#### What the exercise asks
Beneath this task are records; print exactly the stretch of them from the line with "Datenschutz (596, 2355)" through the line with "Home (146, 140)", both ends included.
──────── Data excerpts
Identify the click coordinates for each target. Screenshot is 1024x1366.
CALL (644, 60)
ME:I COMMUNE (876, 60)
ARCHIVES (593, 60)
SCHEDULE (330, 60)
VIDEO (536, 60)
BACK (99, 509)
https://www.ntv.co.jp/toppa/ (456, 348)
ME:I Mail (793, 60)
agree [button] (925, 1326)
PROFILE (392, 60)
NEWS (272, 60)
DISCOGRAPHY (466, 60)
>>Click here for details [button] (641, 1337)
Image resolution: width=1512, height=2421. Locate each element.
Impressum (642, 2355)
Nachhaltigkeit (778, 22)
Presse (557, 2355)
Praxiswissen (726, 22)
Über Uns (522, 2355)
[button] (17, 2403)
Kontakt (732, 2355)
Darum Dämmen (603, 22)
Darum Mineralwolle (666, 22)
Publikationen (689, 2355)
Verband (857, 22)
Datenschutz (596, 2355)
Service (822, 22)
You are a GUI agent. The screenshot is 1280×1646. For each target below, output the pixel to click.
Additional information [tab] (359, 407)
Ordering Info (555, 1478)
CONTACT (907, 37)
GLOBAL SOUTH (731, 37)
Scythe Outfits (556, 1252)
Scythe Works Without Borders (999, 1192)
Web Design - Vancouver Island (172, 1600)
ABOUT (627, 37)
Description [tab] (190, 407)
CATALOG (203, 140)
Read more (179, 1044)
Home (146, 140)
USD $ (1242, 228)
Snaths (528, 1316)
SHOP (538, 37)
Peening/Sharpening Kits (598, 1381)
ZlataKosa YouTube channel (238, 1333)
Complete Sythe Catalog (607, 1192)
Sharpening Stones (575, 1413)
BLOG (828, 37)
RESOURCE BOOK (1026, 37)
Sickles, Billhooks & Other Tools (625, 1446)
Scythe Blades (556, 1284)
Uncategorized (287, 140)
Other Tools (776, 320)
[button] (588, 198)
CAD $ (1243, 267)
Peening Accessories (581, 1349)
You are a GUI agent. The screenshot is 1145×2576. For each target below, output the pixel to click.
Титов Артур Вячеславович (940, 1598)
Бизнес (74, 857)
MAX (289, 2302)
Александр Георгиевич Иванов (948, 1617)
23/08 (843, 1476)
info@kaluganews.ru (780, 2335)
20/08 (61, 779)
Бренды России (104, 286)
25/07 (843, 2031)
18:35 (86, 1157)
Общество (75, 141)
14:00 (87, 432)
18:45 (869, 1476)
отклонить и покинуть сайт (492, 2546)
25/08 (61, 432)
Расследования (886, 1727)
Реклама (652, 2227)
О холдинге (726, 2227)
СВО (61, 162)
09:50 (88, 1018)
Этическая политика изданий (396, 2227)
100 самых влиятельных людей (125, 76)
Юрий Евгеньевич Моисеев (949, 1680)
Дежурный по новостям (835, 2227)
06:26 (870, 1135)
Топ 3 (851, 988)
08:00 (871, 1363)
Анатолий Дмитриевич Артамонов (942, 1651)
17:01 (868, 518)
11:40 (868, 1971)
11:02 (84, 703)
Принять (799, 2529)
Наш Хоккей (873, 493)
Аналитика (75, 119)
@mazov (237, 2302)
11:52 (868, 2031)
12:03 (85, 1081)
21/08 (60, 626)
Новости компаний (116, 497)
────────────────
#### Answer for the task
Datenschutz (596, 2355)
Service (822, 22)
You are a GUI agent. The screenshot is 1280×1646. For each target below, output the pixel to click.
Additional information [tab] (359, 407)
Ordering Info (555, 1478)
CONTACT (907, 37)
GLOBAL SOUTH (731, 37)
Scythe Outfits (556, 1252)
Scythe Works Without Borders (999, 1192)
Web Design - Vancouver Island (172, 1600)
ABOUT (627, 37)
Description [tab] (190, 407)
CATALOG (203, 140)
Read more (179, 1044)
Home (146, 140)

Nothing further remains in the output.